What hinders the answer to this question? Dislikes, jealousies, hatreds, -- undoubtedly like the race hatred in East St. Louis; the jealousy of English and German; the dislike of the Jew and the Gentile. But these are, after all, surface disturbances, sprung from ancient habit more than from present reason. They persist and are encouraged because of deeper, mightier currents. If the white workingmen of East St. Louis felt sure that Negro workers would not and could not take the bread and cake from their mouths, their race hatred would never have been translated into murder. If the black workingmen of the South could earn a decent living under decent circumstances at home, they would not be compelled to underbid their white fellows.

Thus the shadow of hunger, in a world which never needs to be hungry, drives us to war and murder and hate. But why does hunger shadow so vast a mass of men? Manifestly because in the great organizing of men for work a few of the participants come out with more wealth than they can possibly use, while a vast number emerge with less than can decently support life. In earlier economic stages...

Several of its essays are personal in nature, with obvious emotional rhetoric. The style maintains a religious tone and his spirituality is a common thread in many of the individual essays. Described in varying tones of black and brown, a Christ-like figure of racial hope is prevalent, signifying the coming moment of racial confrontation and eventual salvation. This figure is one which Du Bois characterizes as the bearer of eternal freedom from discrimination, poverty, and from the color line itself. The stories within Darkwater also revolve around discontent with the way that democracy was viewed and handled among people of different ethnic, racial, and social groups.

The chapter structure of Darkwater follows a consistent pattern of a narrative section and a poetic section, both within one chapter. The narrative sections are frequently autobiographical or are otherwise works of speculative fiction. In this text Du Bois compiles previously written works from The Atlantic, The Independent, The Crisis, and the Journal of Race Development.
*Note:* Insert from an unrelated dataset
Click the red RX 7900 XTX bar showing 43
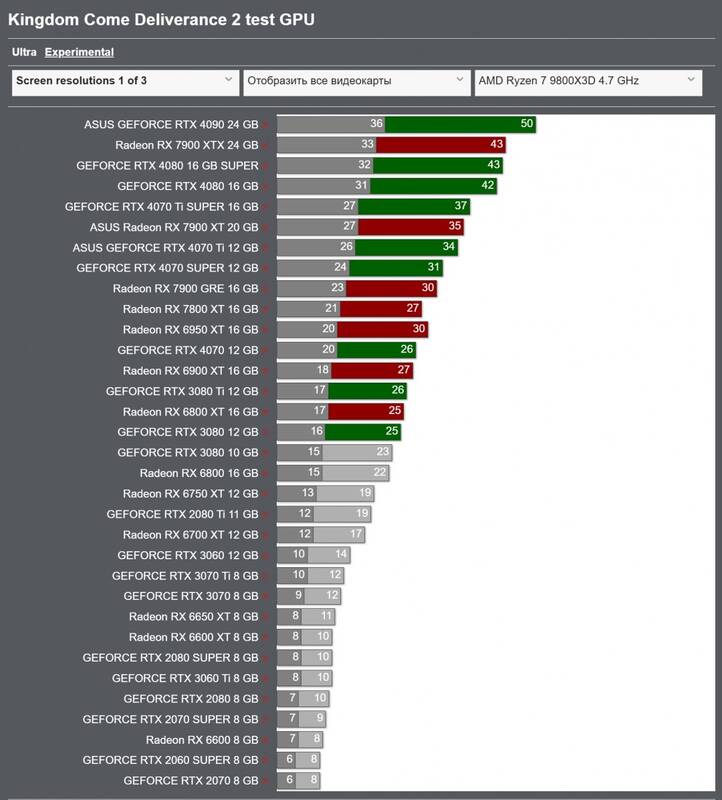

In his chapter called "The Damnation of Women," Du Bois seeks to elevate women by acknowledging their labor in the home, the workplace and the black church. The chapter has been described as one of the first proto-feminist analyses by a male intellectual. In the chapter, Du Bois gives the black mother even more glorification for her role as child bearer. He calls for women to seek a life of economic independence, and argues that women have a right to control their own bodies and reproductive choices. Yet in his description of women he often describes their physical traits first such as his description of journalist Mary Shadd Cary whom Du Bois described as a "ravishing dream-born beauty."

==Credo==
Darkwater opens with "Credo", which was frequently reprinted in contexts other than within the book. It was written in style similar to a Christian creed and was his statement of faith and vision for change. "Credo" was widely read and recited.

It begins with the prophetic statement

I believe in God who made of one blood all races that dwell on earth. I believe that all men, black and brown and white, are brothers, varying, through Time and Opportunity, in form and gift and feature, but differing in no essential particular, and alike in soul and in the possibility of infinite development.
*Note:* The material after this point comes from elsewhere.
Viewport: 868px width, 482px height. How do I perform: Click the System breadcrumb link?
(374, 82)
and later speaks to freedom and dreams

I believe in Liberty for all men; the space to stretch their arms and their souls; the right to breathe and the right to vote, the freedom to choose their friends, enjoy the sunshine and ride on the railroads, uncursed by color; thinking, dreaming, working as they will in a kingdom of God and love.

==Reception==
Darkwater: Voices From Within the Veil was well received by audiences after it was first published, helping to open the eyes of readers to the problems of racial discrimination in America. In his review of Darkwater in the popular magazine The Survey, Robert Foerster writes: "Actually it is a book so skillfully put together, so passionately felt, so lyrically expressed, that it will be read widely."